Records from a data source
^^^^^^^^

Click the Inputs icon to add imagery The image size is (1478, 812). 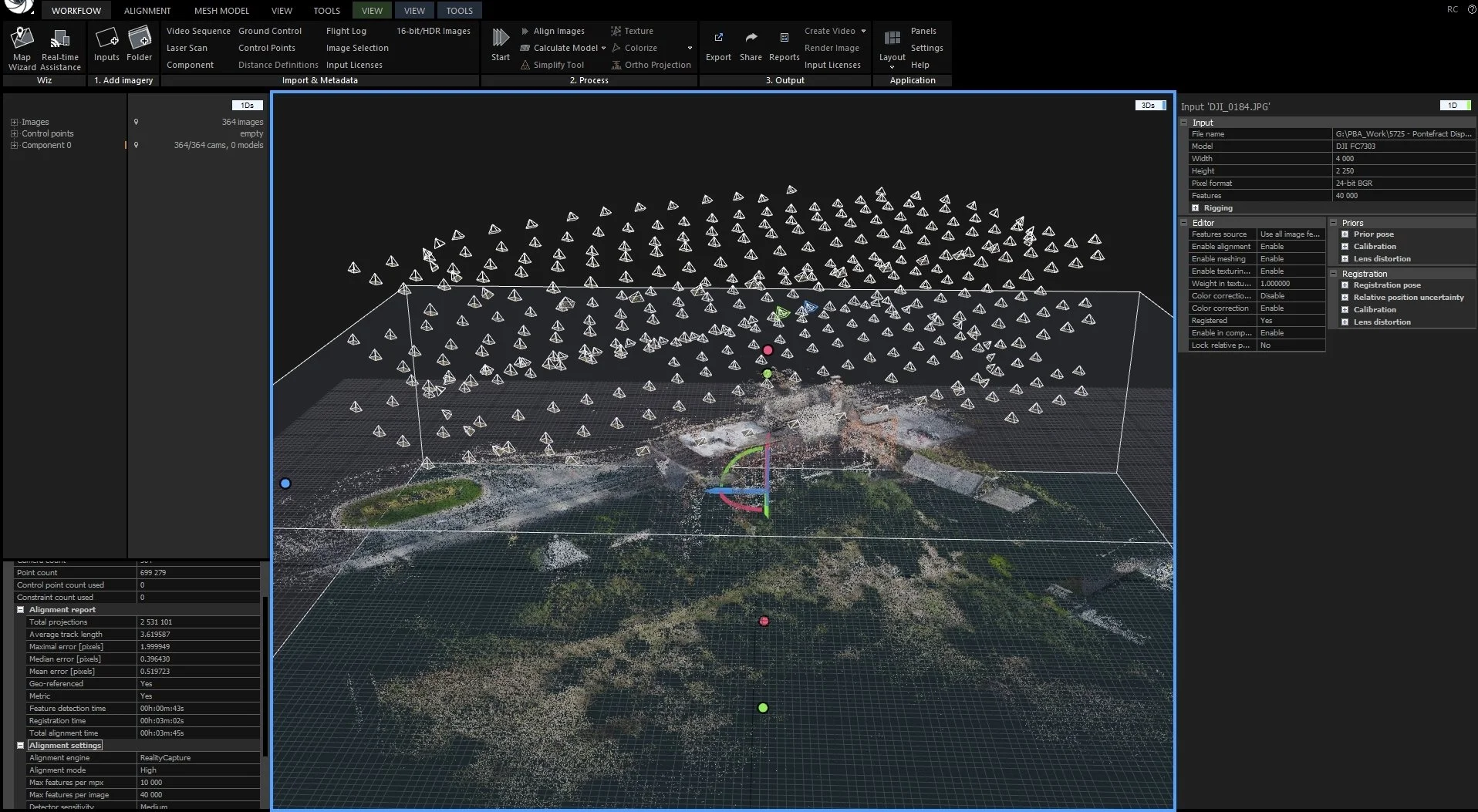pos(106,45)
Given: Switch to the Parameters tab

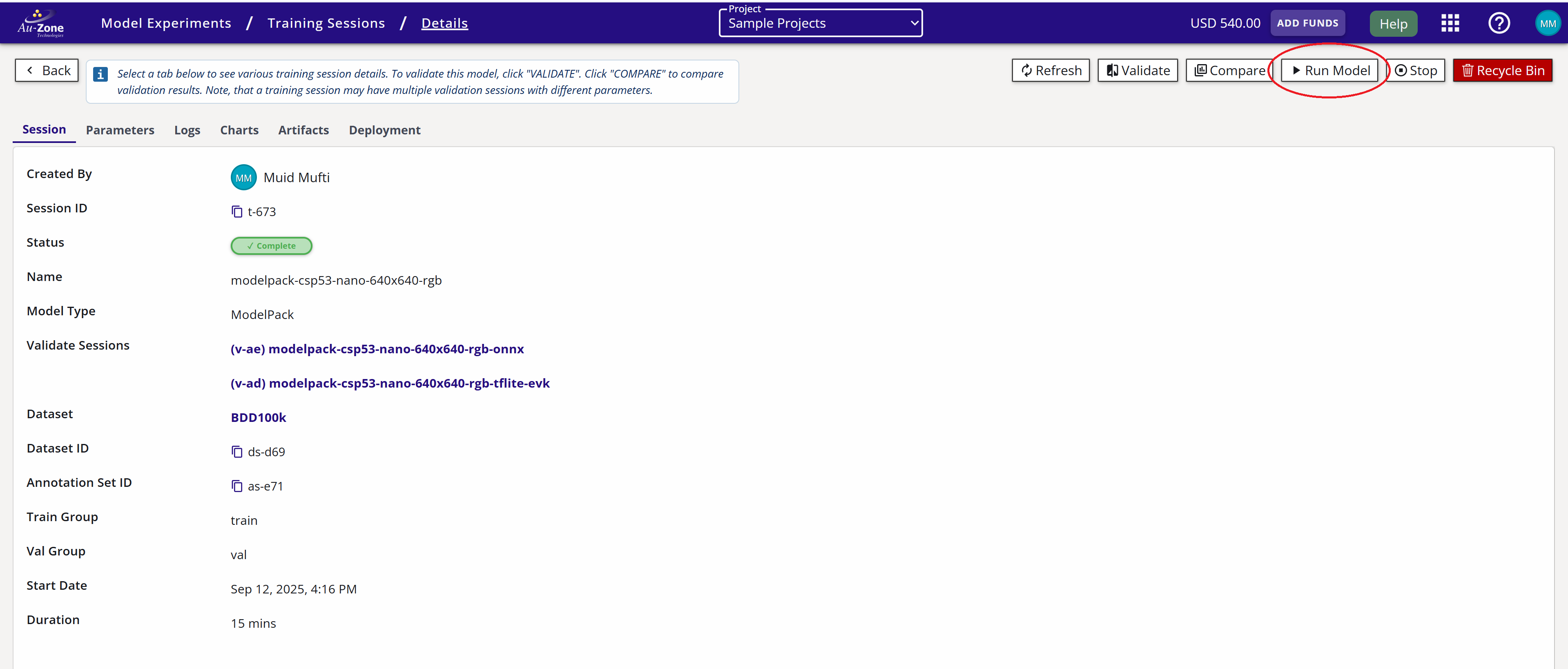Looking at the screenshot, I should (120, 130).
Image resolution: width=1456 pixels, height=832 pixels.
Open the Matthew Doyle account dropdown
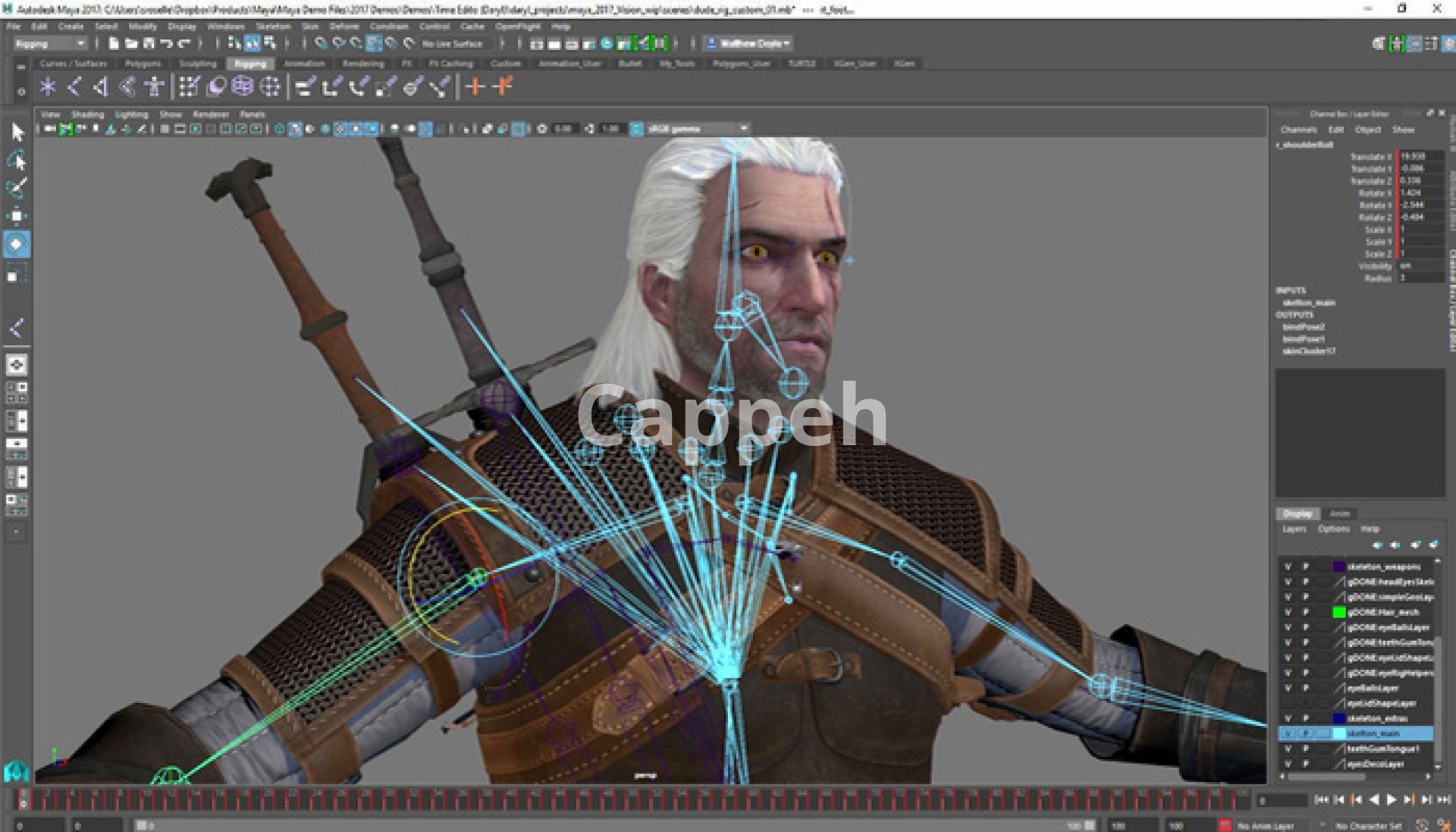click(749, 43)
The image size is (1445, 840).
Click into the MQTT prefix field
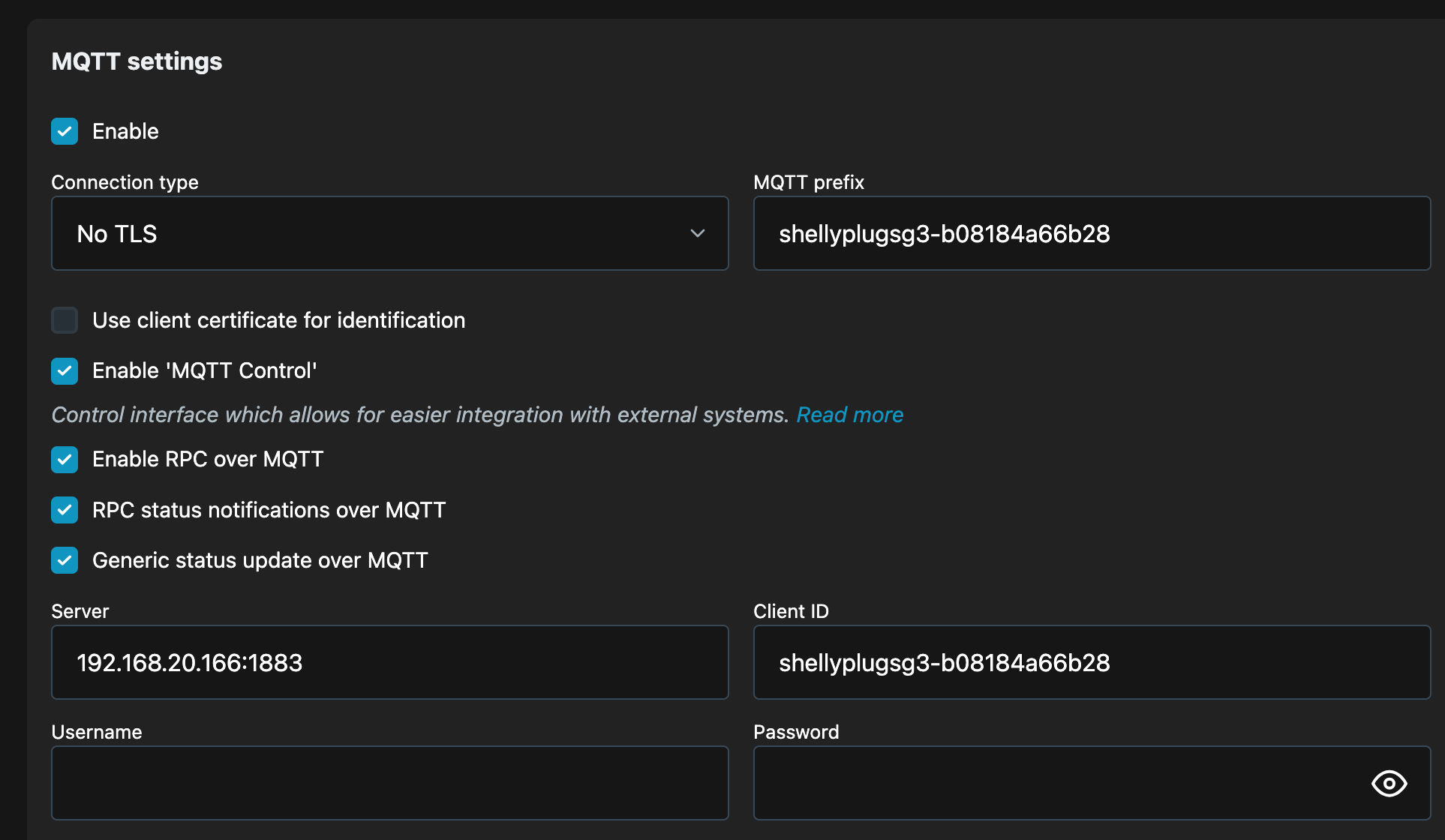tap(1091, 234)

^^^^^^^^

Extract, word for word, every line from the one holding "Open the Matthew Doyle account dropdown" through the closing line of the data above. Do not include any pictures.

YOUR RESPONSE
Open the Matthew Doyle account dropdown
click(749, 43)
The image size is (1445, 840).
Click into the MQTT prefix field
tap(1091, 234)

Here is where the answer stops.